(GIVEN INFORMATION Opens)

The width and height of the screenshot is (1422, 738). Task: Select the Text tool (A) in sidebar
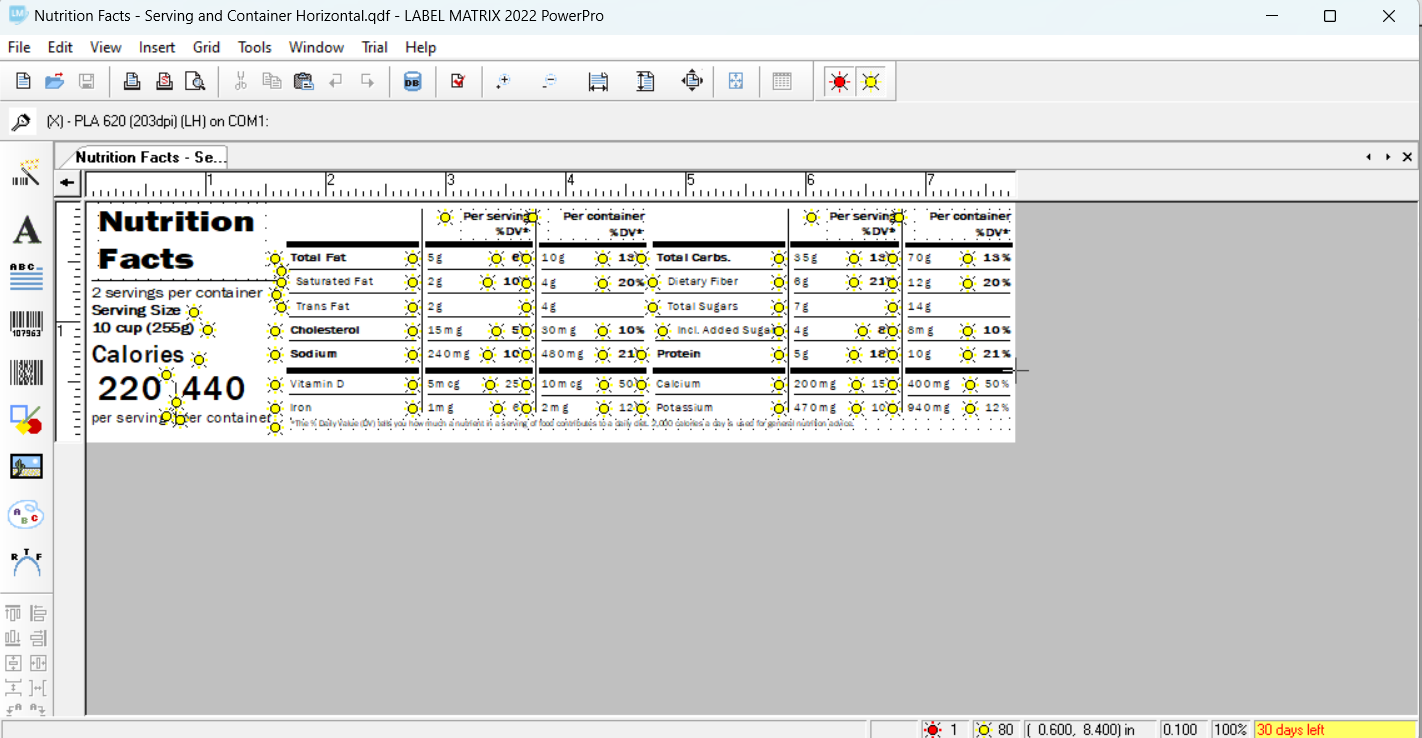tap(26, 230)
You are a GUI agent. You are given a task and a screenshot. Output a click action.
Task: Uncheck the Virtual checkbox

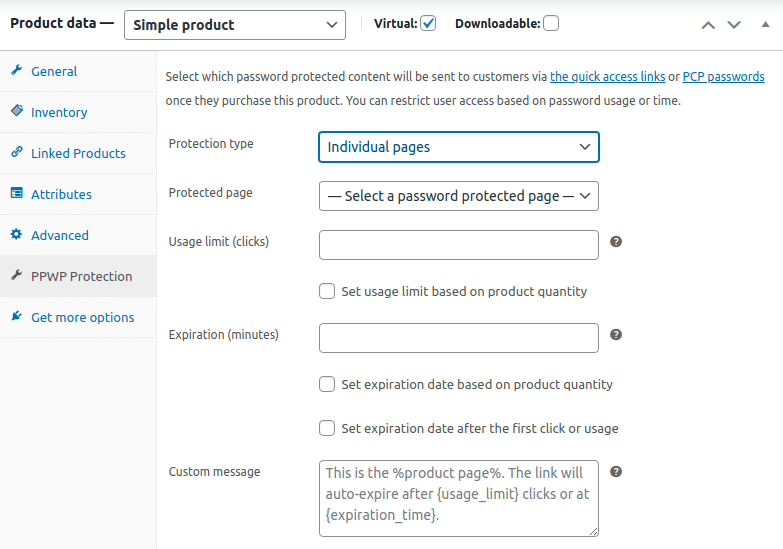[x=428, y=23]
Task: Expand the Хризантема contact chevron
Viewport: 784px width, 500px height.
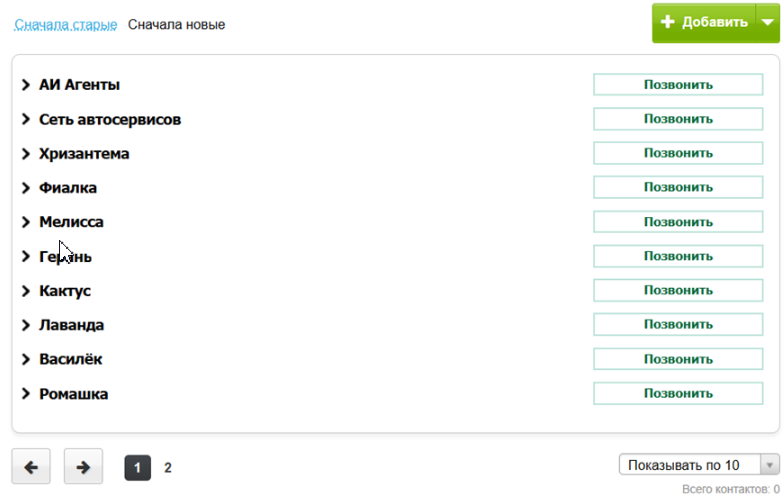Action: pos(26,154)
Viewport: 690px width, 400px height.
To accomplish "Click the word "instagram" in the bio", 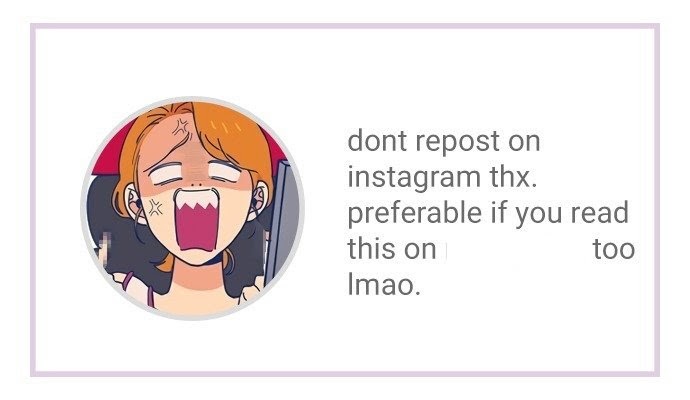I will pyautogui.click(x=414, y=177).
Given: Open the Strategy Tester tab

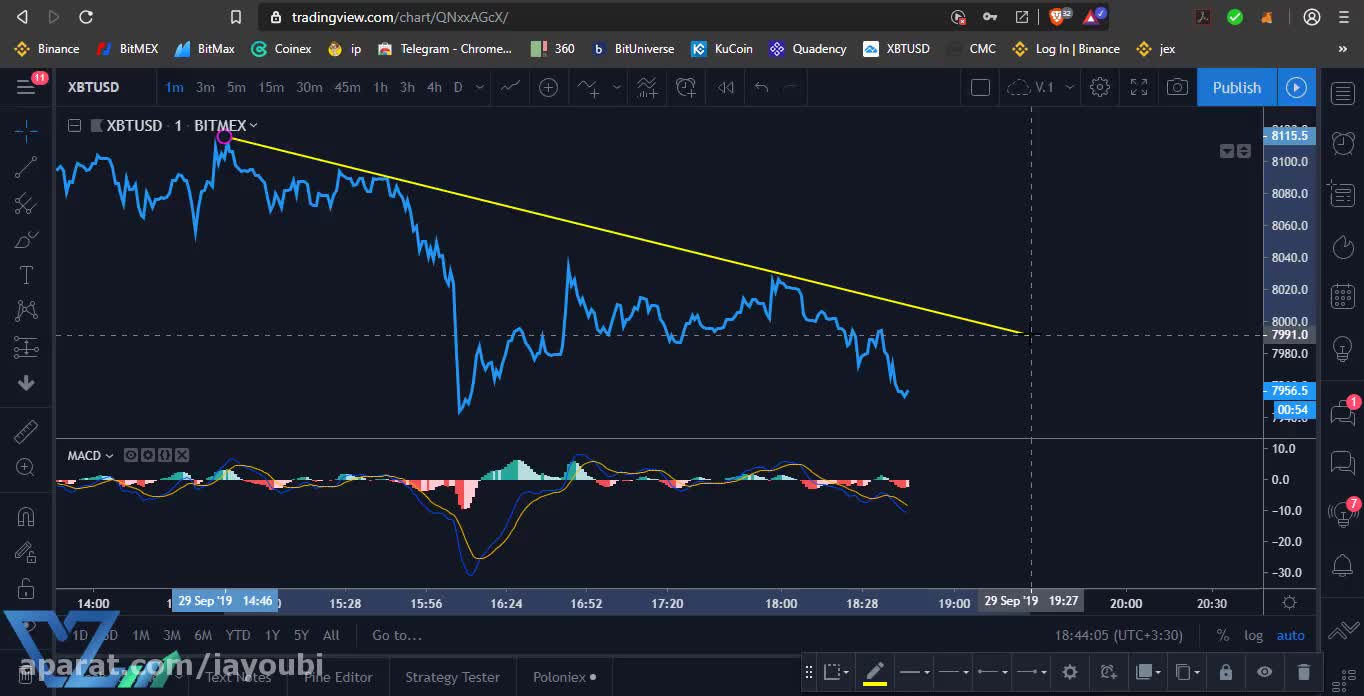Looking at the screenshot, I should tap(452, 677).

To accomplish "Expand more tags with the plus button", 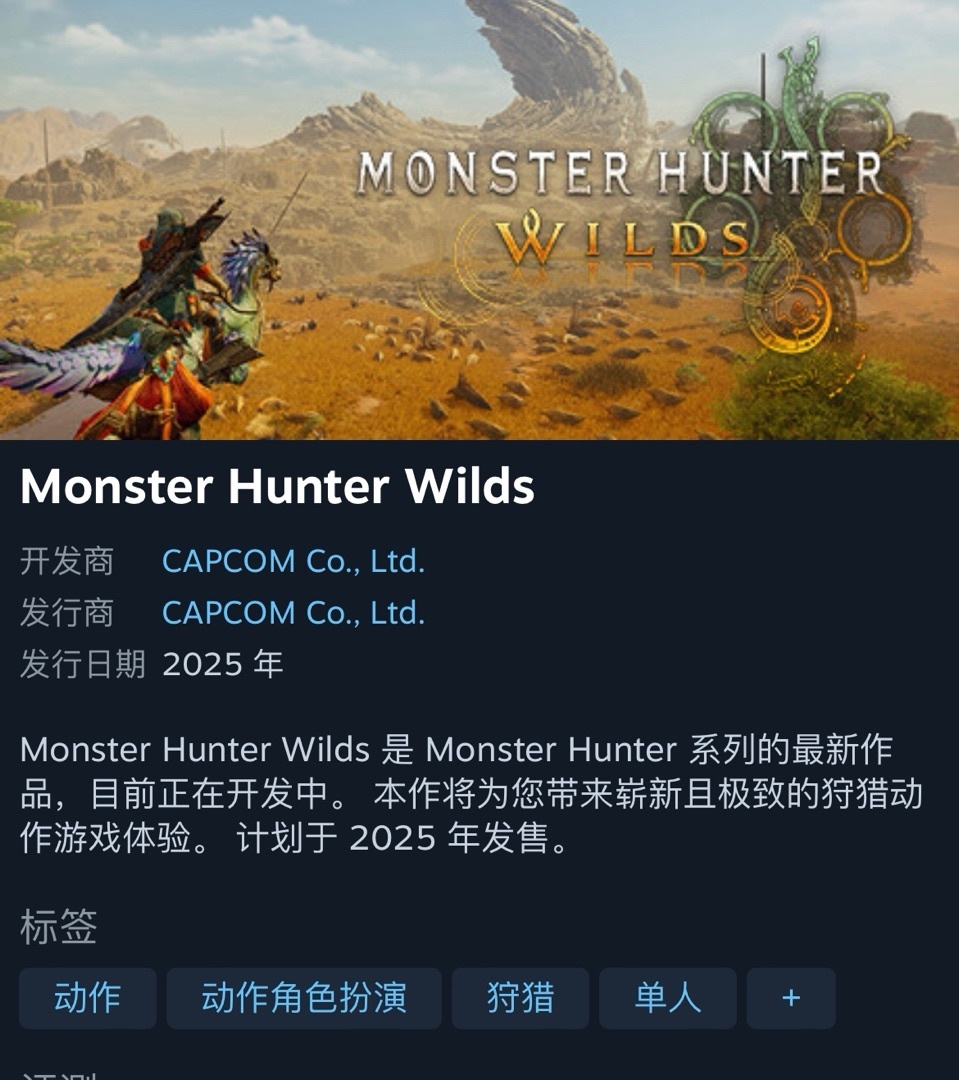I will [x=791, y=998].
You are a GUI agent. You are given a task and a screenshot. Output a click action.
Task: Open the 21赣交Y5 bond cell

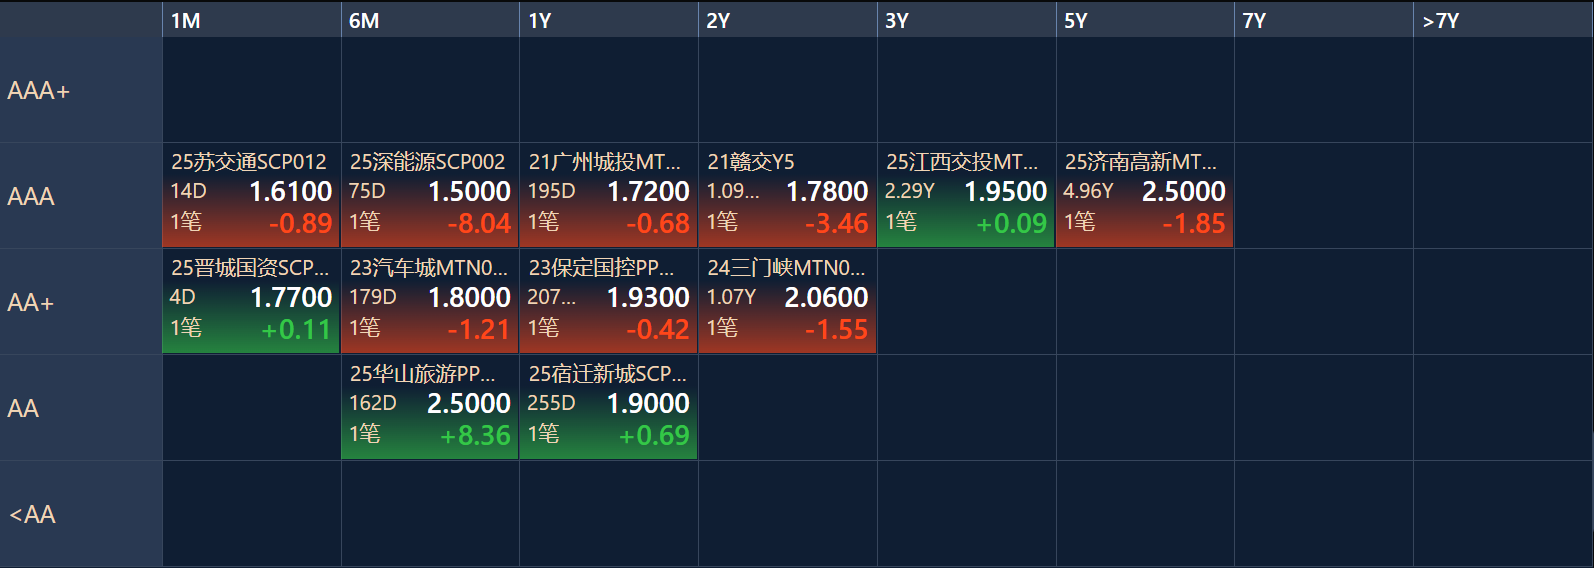(787, 195)
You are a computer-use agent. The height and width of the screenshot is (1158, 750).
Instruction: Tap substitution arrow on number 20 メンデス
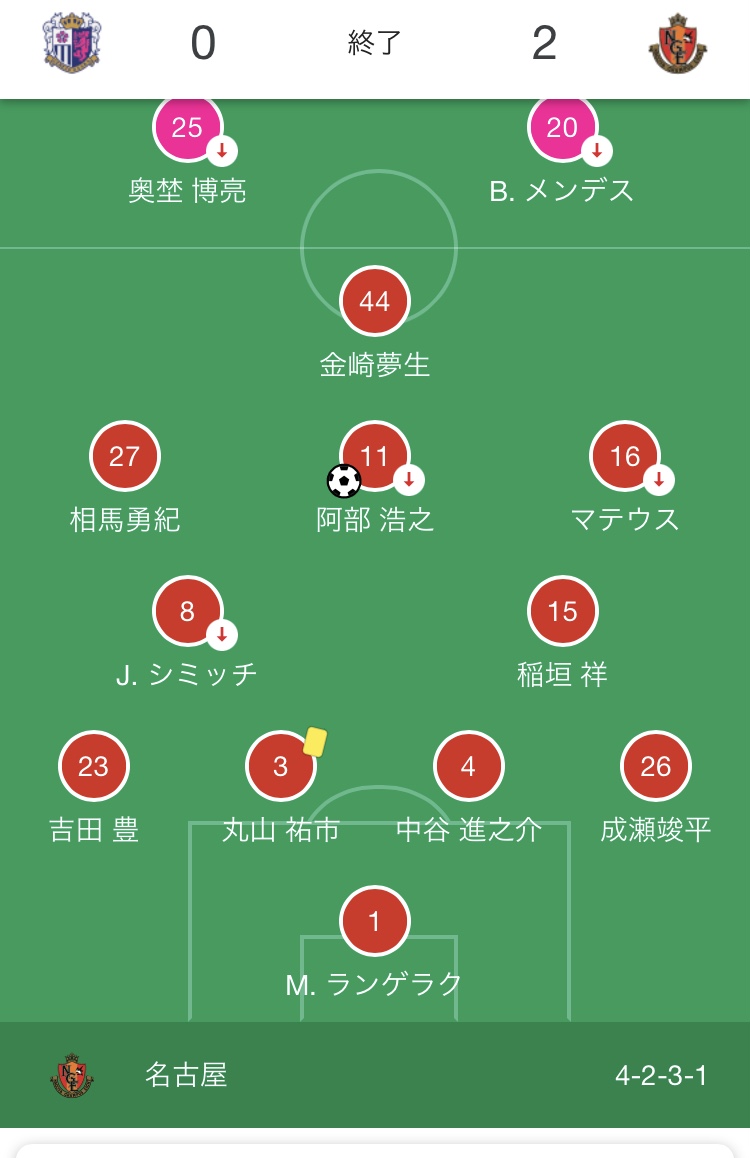(597, 151)
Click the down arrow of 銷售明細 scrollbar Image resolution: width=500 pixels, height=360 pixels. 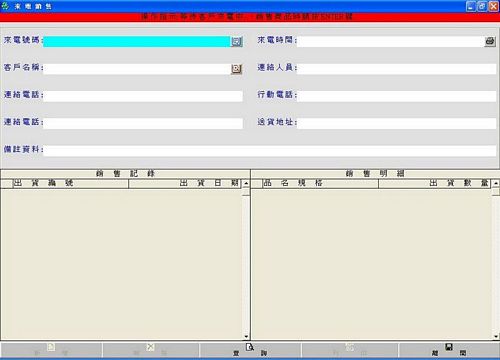496,336
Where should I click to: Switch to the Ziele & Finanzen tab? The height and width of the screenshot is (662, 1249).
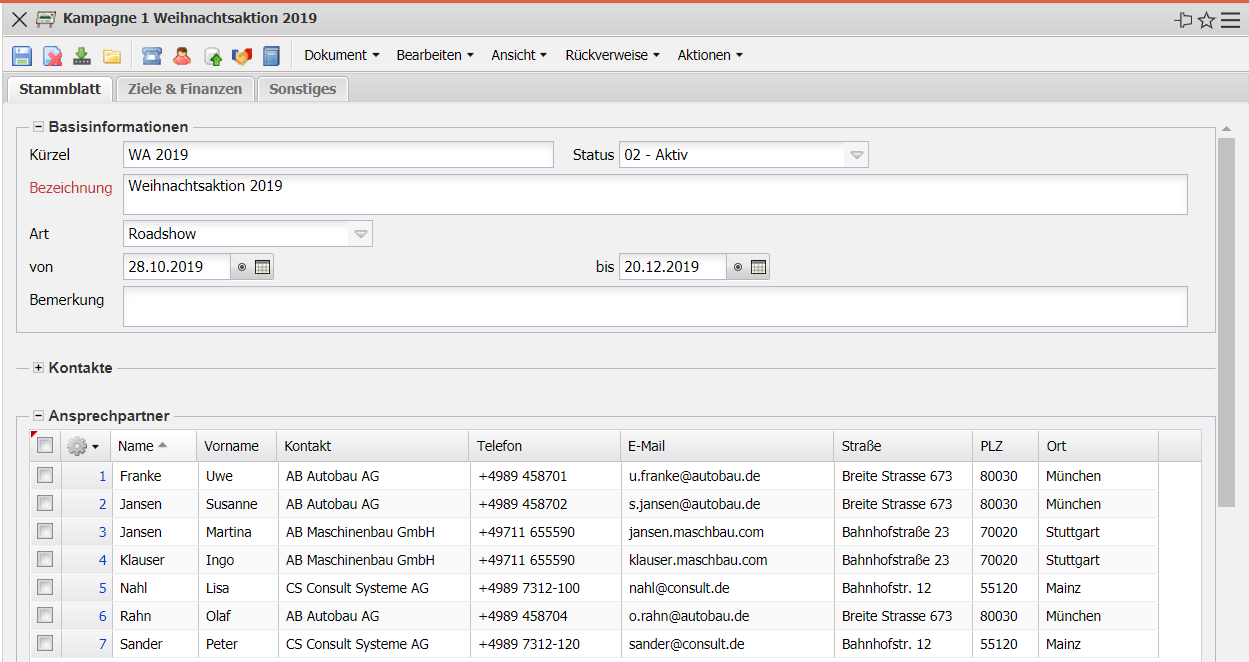(185, 89)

(GIVEN INFORMATION Closes)

*DIRECTIONS:* Pictures are to be left out; the lines from the start of the records above through the line holding "Task: Expand the Хризантема contact chevron" are to be returned exactly.

*SOLUTION FOR THIS PROBLEM:*
The width and height of the screenshot is (1422, 738). Task: Select the Text tool (A) in sidebar
tap(26, 230)
You are a GUI agent. You are given a task and a screenshot. Output a click action.
Task: Uncheck the Virtual checkbox

[x=428, y=23]
Task: Expand the Хризантема contact chevron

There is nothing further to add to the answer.